Ce génocide arménien fait l’objet d’une passionnante exposition, à l’hôtel de ville, à l’occasion du centième anniversaire des évènements. Elle présente un état de nos connaissances sur cet événement marquant de l’histoire du XXe siècle, illustrant les violences de masse commises contre les Arméniens, en 1915-16, par le régime Jeune-Turc. Cette exposition produite par la Ville de Paris, avec le prêt exceptionnel de 350 documents photos et de 150 pièces provenant du Musée-Institut du Génocide Arménien et de la bibliothèque Nubar à Paris, vise à présenter au grand public une synthèse des savoirs dont on dispose aujourd’hui sur ces violences et leurs conséquences.
Tout le monde, mis à part les Turcs, reconnaît que les Arméniens ont été victimes en 1915 du premier grand génocide de ce XXe siècle, et chacun sait que l’électorat arménien pèse encore d’une certain poids dans nos scrutins, à l’image du déplacement de Hollande à Erevan, en Arménie, en avril dernier. En France, la diaspora rassemble près de 500 000 personnes, dont notamment à Marseille. Le député Patrick Devedjian, le chanteur Charles Aznavour étaient du déplacement à Erevan, en avril dernier, par leurs origines arméniennes. Il est vrai, qu’est-ce qui explique la non-reconnaissance par la Turquie contemporaine, de ces évènements ayant fait près d’1,5 million de victimes, maintenant un siècle après les faits ? Ne touche-t-on pas là, au problème entretenu par la Turquie, avec ces minorités (kurdes, chrétiens, etc…), parmi d’autres problématiques ? La reconnaissance officielle du génocide est-elle une des conditions sina-qua non à l’entrée de la Turquie dans l’UE ?

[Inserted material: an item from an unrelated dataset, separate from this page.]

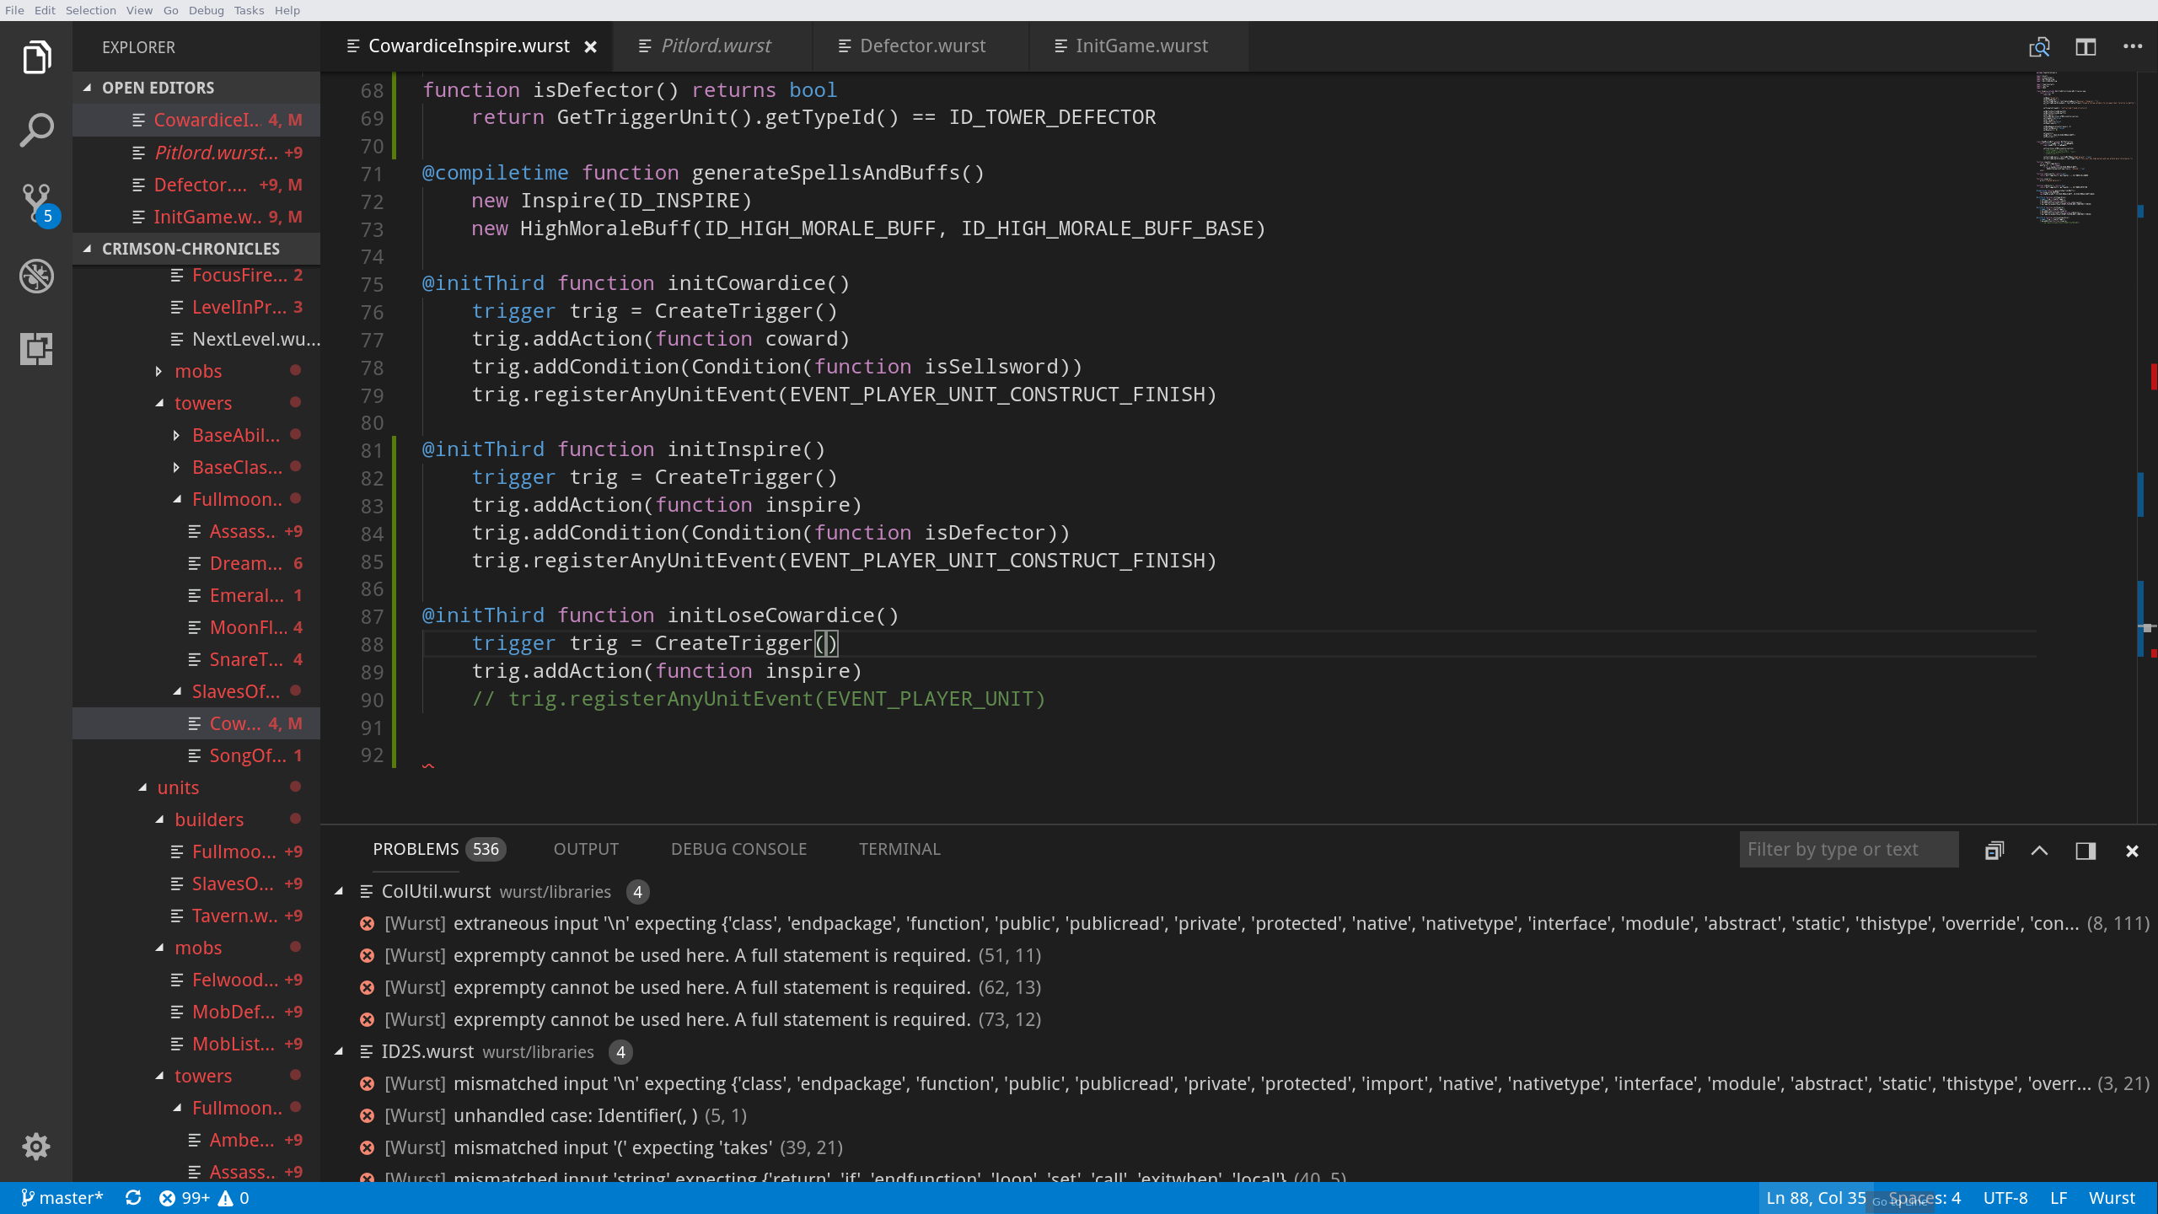Close the CowardiceInspire.wurst tab
Image resolution: width=2158 pixels, height=1214 pixels.
click(x=591, y=47)
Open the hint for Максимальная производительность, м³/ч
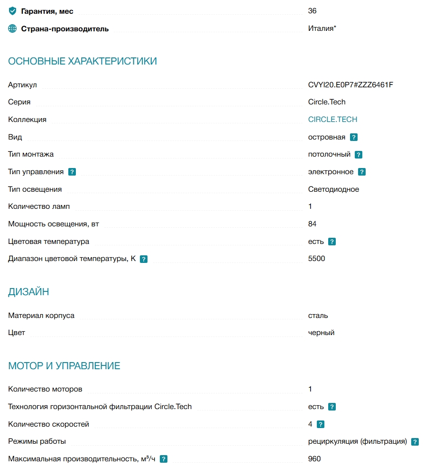Screen dimensions: 433x476 point(164,459)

Tout d’abord, il n’y a aucune notion quantitative, quand l’on parle de génocide, il convient de le préciser. L’historiographie est établie là-dessus, c’est un génocide. Il y a l’intention, la planification, avec une intention d’éliminer un peuple, qu’il s’agisse de cent personnes, de mille personnes, de dix mille personnes ou de cent mille, ou encore un million. Et ensuite, de faire en sorte que toute trace de cette civilisation disparaisse. Mais il y a aussi les transferts de population, et dès que vous cherchez à malmener des êtres humains, à massacrer en partie, une population, pour des critères religieux, ethniques, tel que l’a défini Raphaël Lenkind, à savoir un juif polonais, qui s’est appuyé sur trois exemples, le génocide arménien, les famines en Ukraine et la Shoah, en arrivant à la conclusion qu’il fallait le conceptualiser différemment. Outre le crime de masse, le génocide issu du grec, est un néologisme s’apparentant à la notion de crimes contre l’humanité, inventé en 1943, tentant de l’imposer sémantiquement en 1945, au procès de Nuremberg, mais qui a été reconnu comme tel, en 1948. Aujourd’hui, à part quelques universitaires américains, à peu près tous sont d’accord, mais il y a quinzaine d’années, ce n’était pas le cas. Un très grand spécialiste de l’empire ottoman, Bernard Loïs, établissant dans un entretien dans Le Monde, que le génocide, c’est le terme arménien. Il perdra un procès intenté. Un autre historien perdra un procès équivalent, durant la même période.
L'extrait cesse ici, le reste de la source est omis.